- TRECHO PARA LEITURA -
==================================================
2124. A contabilidade não é menos necessaria ao agricultor do que ao fabricante, porque o agricultor dirigindo e aproveitando a energia productiva da terra, e servindo-se deste grande instrumento de producção, não é outra cousa senão um fabricante de generos ou productos agrarios. Empregando o seu trabalho, os seus capitaes, as suas terras, e o seu talento, que são os unicos elementos de toda a producção agricola, elle precisa conhecer ao certo os resultados deste emprego para avaliar com exactidão os proveitos que tira do seu grangeio; assim como quaes são os ramos de cultura, que lhe dão perda ou lucro, para se determinar pela sua rejeição ou adopção.
==================================================
- LISTAGEM EM BRUTO -
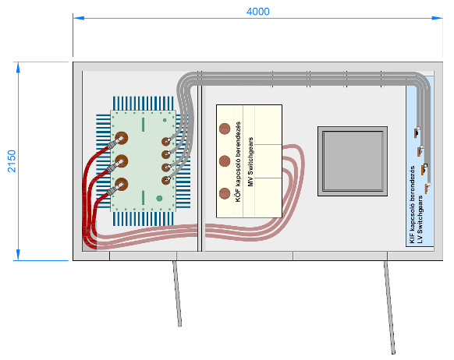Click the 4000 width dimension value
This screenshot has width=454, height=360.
tap(257, 12)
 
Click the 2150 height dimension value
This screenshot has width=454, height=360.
tap(12, 161)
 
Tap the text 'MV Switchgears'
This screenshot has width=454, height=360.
tap(250, 161)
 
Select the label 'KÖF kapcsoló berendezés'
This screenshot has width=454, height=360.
tap(238, 161)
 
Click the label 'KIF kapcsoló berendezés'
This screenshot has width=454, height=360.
tap(412, 204)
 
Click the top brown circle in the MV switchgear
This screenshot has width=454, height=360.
tap(225, 129)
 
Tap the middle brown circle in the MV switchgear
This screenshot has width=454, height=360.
tap(225, 161)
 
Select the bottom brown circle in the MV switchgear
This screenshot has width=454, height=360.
tap(225, 194)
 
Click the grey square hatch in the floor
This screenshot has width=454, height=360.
tap(353, 161)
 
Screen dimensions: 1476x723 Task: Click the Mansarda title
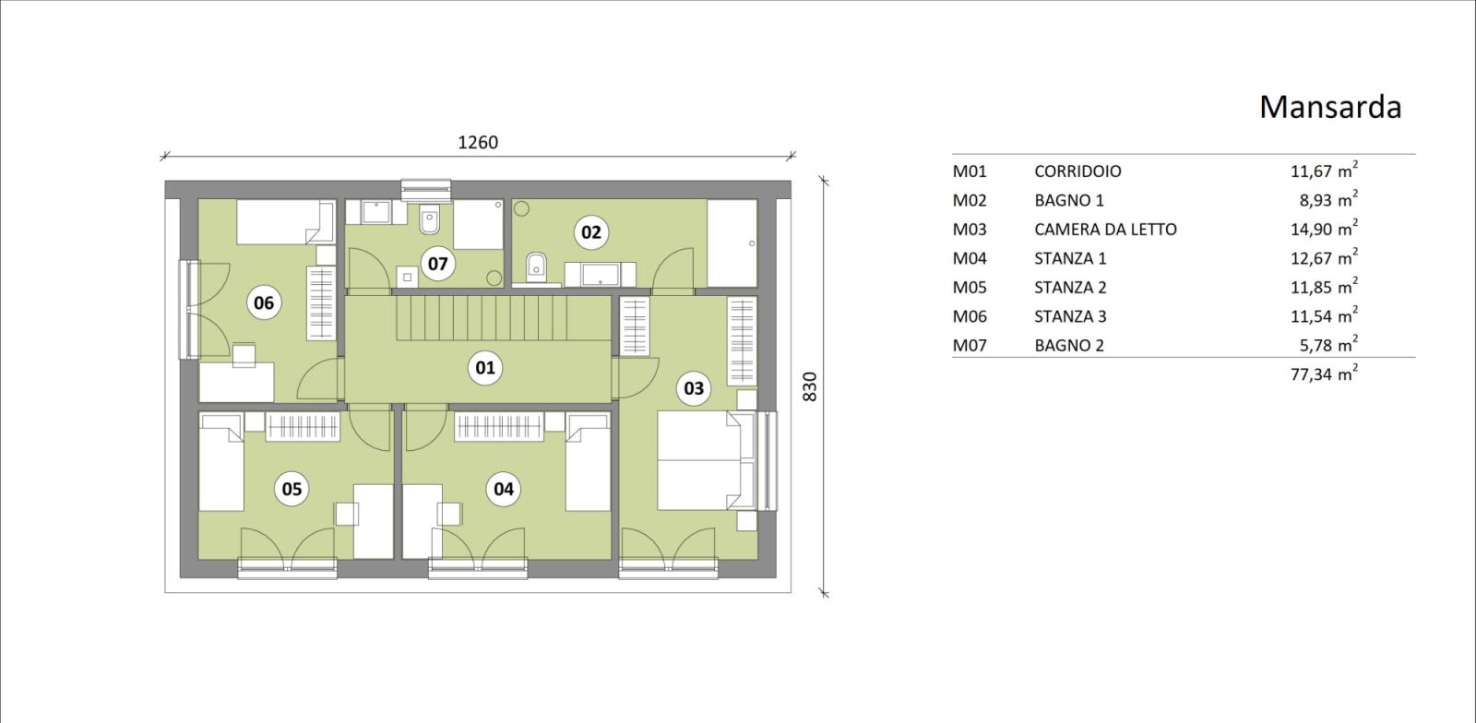point(1329,107)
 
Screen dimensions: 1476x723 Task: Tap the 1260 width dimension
point(478,142)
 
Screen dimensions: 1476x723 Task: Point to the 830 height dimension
point(810,387)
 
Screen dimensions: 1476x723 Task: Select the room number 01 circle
point(485,367)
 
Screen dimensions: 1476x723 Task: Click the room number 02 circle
point(591,231)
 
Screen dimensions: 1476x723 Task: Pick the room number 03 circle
point(693,388)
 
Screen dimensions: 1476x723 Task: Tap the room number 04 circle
point(504,489)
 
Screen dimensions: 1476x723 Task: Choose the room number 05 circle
point(292,489)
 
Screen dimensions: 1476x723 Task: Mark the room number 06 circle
point(264,302)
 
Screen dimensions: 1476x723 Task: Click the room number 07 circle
point(437,264)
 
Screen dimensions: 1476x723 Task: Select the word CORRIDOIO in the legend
point(1077,172)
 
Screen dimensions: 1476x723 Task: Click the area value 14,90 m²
point(1324,228)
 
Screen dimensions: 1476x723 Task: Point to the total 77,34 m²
point(1324,373)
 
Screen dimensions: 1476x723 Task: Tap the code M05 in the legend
point(970,287)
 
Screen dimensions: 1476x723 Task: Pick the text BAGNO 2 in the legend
point(1069,345)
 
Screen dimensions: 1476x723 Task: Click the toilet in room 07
point(429,219)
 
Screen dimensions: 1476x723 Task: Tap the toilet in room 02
point(536,267)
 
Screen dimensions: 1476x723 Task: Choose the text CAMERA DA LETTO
point(1105,229)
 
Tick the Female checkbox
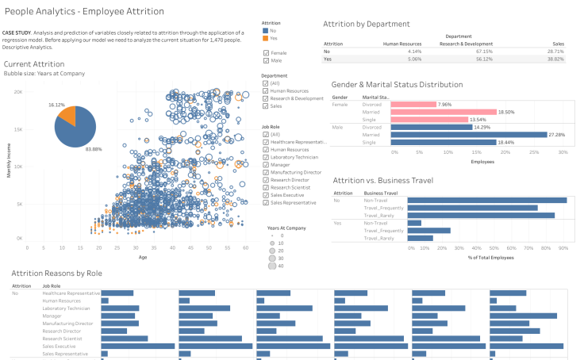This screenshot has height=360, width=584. [x=266, y=52]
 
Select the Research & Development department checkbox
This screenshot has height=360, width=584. [x=266, y=98]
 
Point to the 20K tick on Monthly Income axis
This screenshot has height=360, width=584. [x=18, y=92]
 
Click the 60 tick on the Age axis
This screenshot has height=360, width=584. [x=246, y=248]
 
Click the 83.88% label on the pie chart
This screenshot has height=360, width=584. [x=94, y=149]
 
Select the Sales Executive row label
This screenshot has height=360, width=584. [x=60, y=346]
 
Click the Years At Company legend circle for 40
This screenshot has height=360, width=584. [x=272, y=266]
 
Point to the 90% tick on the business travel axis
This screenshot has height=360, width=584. [x=563, y=248]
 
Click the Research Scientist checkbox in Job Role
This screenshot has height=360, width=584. [x=266, y=186]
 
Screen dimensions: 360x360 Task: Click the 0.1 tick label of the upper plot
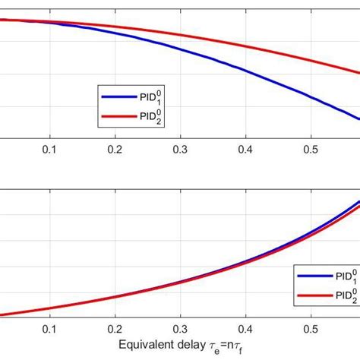50,149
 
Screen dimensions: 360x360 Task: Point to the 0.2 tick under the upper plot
115,149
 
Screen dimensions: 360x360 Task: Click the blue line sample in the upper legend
112,96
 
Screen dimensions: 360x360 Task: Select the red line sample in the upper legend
112,116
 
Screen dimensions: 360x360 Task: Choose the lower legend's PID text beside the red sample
337,295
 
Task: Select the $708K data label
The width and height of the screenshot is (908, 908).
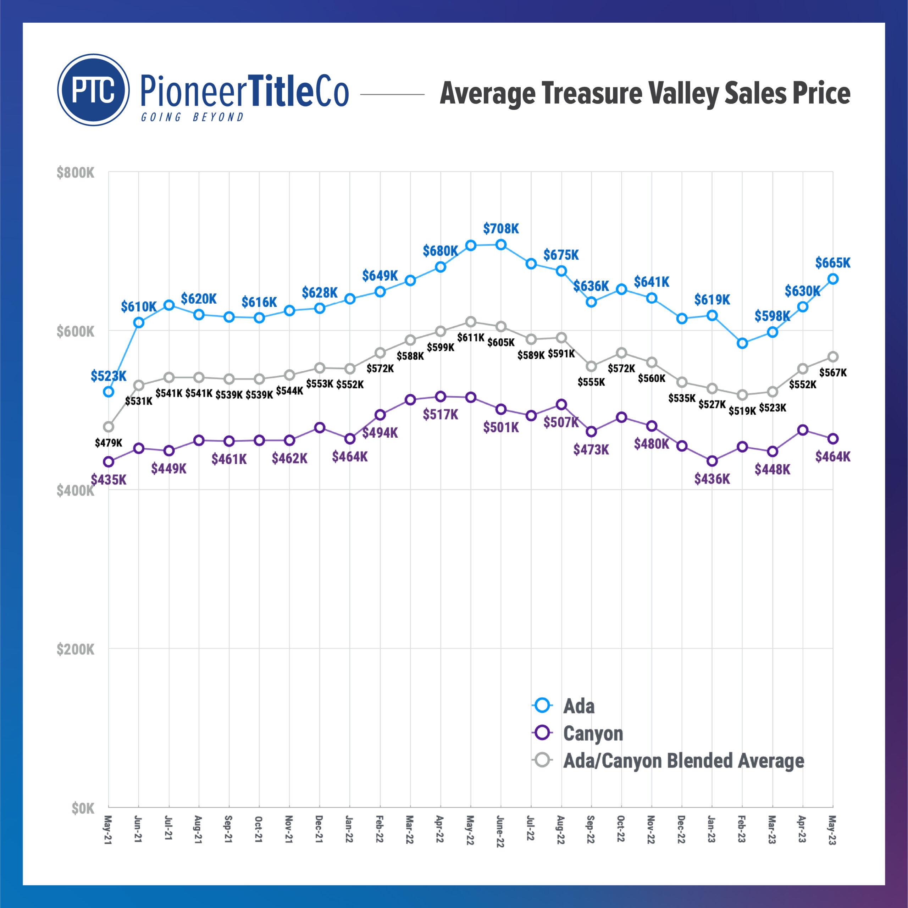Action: pyautogui.click(x=501, y=229)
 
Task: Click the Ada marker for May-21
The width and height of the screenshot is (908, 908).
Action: pyautogui.click(x=109, y=392)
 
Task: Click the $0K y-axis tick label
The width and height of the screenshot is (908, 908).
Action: pyautogui.click(x=83, y=808)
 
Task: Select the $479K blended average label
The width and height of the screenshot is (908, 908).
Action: pyautogui.click(x=109, y=443)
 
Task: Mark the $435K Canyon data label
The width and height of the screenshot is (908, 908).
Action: pyautogui.click(x=109, y=480)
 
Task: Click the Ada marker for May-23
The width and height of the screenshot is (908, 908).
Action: pyautogui.click(x=833, y=279)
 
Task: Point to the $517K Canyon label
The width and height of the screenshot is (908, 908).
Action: pyautogui.click(x=441, y=415)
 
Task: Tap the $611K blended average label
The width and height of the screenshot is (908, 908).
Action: pyautogui.click(x=470, y=337)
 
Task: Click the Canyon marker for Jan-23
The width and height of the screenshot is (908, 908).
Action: pyautogui.click(x=712, y=461)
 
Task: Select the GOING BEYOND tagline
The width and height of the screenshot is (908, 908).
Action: pyautogui.click(x=192, y=117)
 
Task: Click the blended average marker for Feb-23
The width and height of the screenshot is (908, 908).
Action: pyautogui.click(x=742, y=395)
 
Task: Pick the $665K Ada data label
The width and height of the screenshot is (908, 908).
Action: pyautogui.click(x=833, y=263)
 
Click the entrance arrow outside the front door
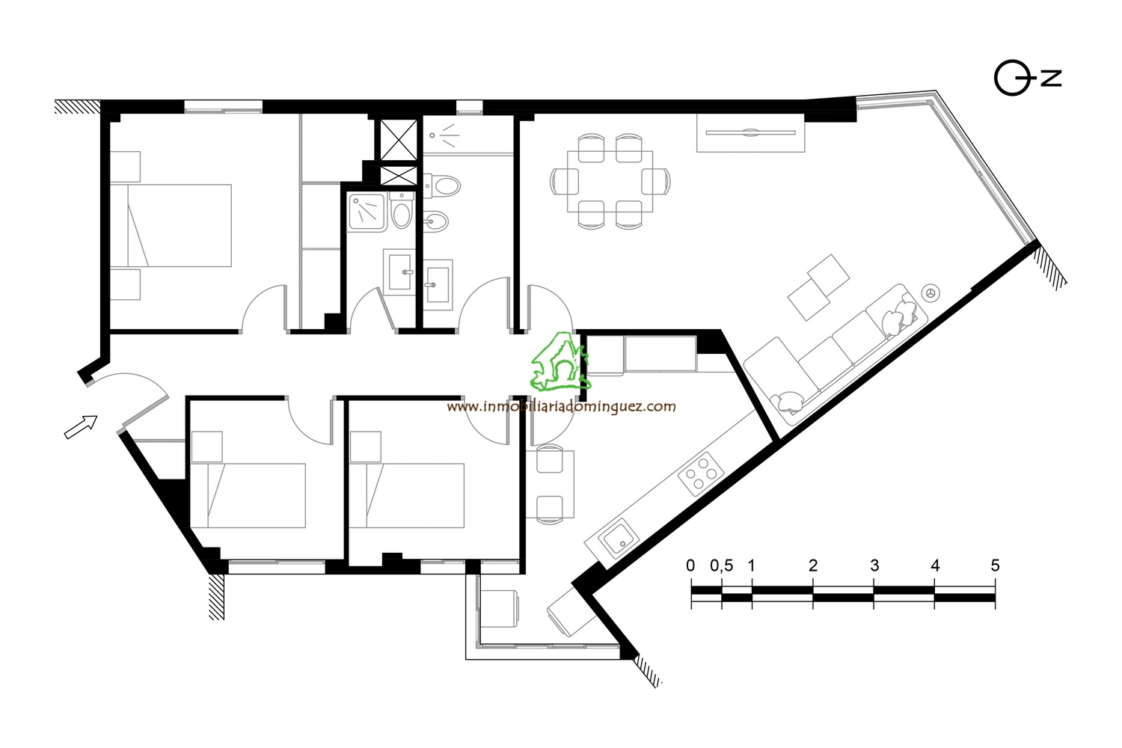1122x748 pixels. click(x=81, y=427)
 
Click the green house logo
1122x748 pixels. click(x=561, y=361)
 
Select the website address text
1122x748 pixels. click(x=561, y=406)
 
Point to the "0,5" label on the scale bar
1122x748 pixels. click(x=721, y=565)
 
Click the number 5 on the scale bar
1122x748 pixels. click(x=995, y=565)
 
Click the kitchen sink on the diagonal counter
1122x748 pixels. click(x=619, y=539)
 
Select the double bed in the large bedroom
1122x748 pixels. click(x=171, y=225)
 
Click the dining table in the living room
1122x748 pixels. click(x=610, y=181)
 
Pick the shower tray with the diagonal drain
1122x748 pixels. click(x=368, y=212)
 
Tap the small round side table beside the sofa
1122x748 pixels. click(x=931, y=293)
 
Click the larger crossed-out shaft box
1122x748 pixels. click(x=398, y=140)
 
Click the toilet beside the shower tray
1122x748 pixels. click(x=401, y=211)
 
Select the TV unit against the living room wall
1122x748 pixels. click(x=750, y=132)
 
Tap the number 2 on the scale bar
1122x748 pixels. click(x=813, y=565)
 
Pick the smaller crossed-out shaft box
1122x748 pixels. click(x=398, y=176)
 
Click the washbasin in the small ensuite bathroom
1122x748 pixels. click(x=399, y=272)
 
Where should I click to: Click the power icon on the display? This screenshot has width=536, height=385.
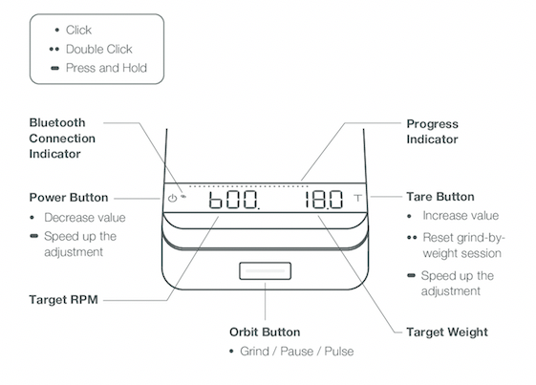point(172,198)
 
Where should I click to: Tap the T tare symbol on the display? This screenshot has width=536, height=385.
point(357,198)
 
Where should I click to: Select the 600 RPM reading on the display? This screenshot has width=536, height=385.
point(234,200)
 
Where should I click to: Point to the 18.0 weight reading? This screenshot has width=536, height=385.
point(324,200)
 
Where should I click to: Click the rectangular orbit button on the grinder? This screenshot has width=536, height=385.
point(265,270)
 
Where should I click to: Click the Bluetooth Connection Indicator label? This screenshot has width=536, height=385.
point(62,139)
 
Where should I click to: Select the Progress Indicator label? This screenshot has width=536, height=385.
point(432,132)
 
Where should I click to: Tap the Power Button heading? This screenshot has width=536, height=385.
point(69,198)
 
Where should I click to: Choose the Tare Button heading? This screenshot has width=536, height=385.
point(440,197)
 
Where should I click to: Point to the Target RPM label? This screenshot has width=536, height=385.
point(64,300)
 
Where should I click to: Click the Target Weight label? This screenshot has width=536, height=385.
point(447,332)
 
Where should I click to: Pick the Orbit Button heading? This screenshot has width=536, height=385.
point(265,332)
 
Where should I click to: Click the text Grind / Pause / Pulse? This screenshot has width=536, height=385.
point(297,352)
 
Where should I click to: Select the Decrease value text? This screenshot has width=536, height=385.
point(85,218)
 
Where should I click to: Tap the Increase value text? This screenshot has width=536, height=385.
point(461,216)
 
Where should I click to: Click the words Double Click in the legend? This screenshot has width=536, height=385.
point(98,50)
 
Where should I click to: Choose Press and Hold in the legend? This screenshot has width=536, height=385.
point(106,68)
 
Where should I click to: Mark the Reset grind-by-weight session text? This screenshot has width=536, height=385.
point(463,246)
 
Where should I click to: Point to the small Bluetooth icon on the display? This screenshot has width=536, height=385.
point(183,196)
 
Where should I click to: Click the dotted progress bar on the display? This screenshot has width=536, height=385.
point(248,186)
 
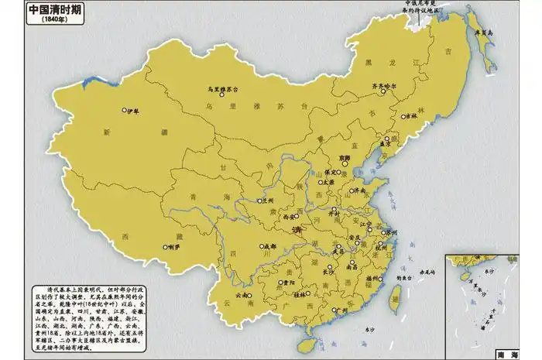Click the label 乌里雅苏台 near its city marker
228,89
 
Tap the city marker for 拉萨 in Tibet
165,248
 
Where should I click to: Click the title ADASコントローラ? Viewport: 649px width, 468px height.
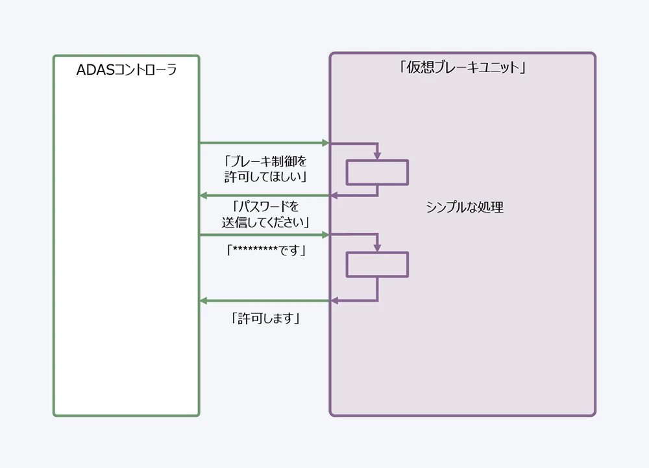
==================================================
- TAREFAS A REALIZAR -
1. Reproduza fielmente, do trecho sobre contabilidade agrícola, a passagem que vai de "2124. A contabilidade" até "rejeição ou adopção.".
2. Responda, com base no trecho sobre contabilidade agrícola, às perguntas seguintes:
(a) A que outro profissional a contabilidade não é menos necessária do que ao agricultor?
(b) Quais são os únicos elementos de toda a produção agrícola?
(c) De que grande instrumento de produção se serve o agricultor?

- RESULTADOS DO EXERCÍCIO -
1.
2124. A contabilidade não é menos necessaria ao agricultor do que ao fabricante, porque o agricultor dirigindo e aproveitando a energia productiva da terra, e servindo-se deste grande instrumento de producção, não é outra cousa senão um fabricante de generos ou productos agrarios. Empregando o seu trabalho, os seus capitaes, as suas terras, e o seu talento, que são os unicos elementos de toda a producção agricola, elle precisa conhecer ao certo os resultados deste emprego para avaliar com exactidão os proveitos que tira do seu grangeio; assim como quaes são os ramos de cultura, que lhe dão perda ou lucro, para se determinar pela sua rejeição ou adopção.

2.
(a) Ao fabricante.
(b) O trabalho, os capitais, as terras e o talento do agricultor.
(c) Da terra.